Zoe Rosenthal Is Not Lawful Good 
by Nancy Werlin
High School    Candlewick    352 pp.    g 
4/21    978-1-5362-1473-4    $17.99 

Zoe Rosenthal is a rule follower and a planner, attached to her bullet journal (whose pages are interspersed). She’s a devoted girlfriend, hoping to attend the same college as her boyfriend. And she’s a fan of the sci-fi TV show Bleeders, a women-led vehicle about a virus that turns each victim, briefly and graphically, into “a bleeding sack of skin.” Such a fan, in fact, that in an out-of-character move, she secretly flies from Boston to Atlanta to attend a comics convention that is screening the season two premiere. When it appears that the future of Bleeders is in jeopardy, Zoe’s new “Bloodygit” friends agree to keep attending cons to promote the show and try to save it. And Zoe continues to lie to her parents and boyfriend in order to join in.
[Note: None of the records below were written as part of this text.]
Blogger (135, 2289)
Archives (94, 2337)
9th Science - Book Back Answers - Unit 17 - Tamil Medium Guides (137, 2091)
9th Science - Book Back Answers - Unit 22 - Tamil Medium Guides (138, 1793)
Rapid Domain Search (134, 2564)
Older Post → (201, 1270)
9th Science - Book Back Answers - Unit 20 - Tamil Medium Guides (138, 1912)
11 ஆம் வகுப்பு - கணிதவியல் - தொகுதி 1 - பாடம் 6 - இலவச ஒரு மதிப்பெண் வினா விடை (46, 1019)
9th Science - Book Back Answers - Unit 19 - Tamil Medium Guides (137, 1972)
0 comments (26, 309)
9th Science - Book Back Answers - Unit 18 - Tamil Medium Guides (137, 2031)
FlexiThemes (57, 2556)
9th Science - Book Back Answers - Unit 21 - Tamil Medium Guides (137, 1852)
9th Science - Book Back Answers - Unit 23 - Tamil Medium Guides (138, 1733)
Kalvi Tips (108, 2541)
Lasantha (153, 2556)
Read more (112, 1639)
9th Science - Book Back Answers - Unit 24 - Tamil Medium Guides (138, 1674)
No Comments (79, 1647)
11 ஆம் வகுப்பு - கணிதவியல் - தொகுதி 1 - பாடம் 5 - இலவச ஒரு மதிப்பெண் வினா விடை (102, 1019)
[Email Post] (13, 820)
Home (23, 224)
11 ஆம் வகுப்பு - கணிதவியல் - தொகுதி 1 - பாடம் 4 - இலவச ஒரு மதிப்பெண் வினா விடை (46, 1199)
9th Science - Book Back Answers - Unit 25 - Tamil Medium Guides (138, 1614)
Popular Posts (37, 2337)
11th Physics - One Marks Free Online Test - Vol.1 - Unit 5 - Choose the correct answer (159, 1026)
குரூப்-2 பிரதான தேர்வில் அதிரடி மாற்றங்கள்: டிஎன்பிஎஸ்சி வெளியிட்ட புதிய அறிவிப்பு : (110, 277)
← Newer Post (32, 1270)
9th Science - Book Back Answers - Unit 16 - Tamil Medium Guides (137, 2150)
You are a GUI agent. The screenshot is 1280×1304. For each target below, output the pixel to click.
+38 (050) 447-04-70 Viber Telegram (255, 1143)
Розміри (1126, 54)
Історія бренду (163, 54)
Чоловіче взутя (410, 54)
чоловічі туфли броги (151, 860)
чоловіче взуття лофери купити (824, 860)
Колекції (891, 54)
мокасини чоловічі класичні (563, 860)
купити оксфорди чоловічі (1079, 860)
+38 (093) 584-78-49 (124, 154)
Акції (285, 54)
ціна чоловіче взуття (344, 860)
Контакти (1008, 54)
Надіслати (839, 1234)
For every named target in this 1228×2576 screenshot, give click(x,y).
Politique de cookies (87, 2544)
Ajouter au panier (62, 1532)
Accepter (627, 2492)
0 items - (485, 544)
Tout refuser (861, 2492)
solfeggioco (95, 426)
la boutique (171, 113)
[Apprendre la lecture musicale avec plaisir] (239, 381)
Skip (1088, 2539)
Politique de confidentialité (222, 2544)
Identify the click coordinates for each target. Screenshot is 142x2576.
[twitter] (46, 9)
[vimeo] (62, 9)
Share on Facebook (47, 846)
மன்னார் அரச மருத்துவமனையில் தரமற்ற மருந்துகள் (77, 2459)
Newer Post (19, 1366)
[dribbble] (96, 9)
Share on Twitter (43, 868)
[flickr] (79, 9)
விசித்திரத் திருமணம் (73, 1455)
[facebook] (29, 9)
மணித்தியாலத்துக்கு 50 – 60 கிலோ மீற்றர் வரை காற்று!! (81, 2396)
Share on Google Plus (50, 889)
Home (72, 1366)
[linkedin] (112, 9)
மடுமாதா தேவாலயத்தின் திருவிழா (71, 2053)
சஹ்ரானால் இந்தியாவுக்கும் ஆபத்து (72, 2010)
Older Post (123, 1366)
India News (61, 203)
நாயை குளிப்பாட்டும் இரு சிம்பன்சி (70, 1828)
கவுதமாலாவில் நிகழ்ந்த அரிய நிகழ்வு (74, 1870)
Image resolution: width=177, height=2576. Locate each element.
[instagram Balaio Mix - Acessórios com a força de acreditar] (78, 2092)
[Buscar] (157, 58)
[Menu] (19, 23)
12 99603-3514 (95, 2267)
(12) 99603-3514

The novel highlights the unique atmosphere of the con — a community in which “anybody belonged who wanted to be here” — and brings its attendees, in all their passionate, cosplaying glory, to life, including Zoe’s friends: Sebastian, who’s on the autism spectrum and who (hilariously for plot purposes) faints at the sight of blood; Cam and Liv, affable twins who are gay and nonbinary, respectively; and Meldel, an enthusiastic fanfic author and reformed bully. Their influence helps Zoe to discover her spontaneous side and imagine a different, less-scripted future for herself, in this joyful story of fandom, friendship, and finding common purpose. RACHEL L. SMITH 

From the July 2021 issue of Notes from the Horn Book.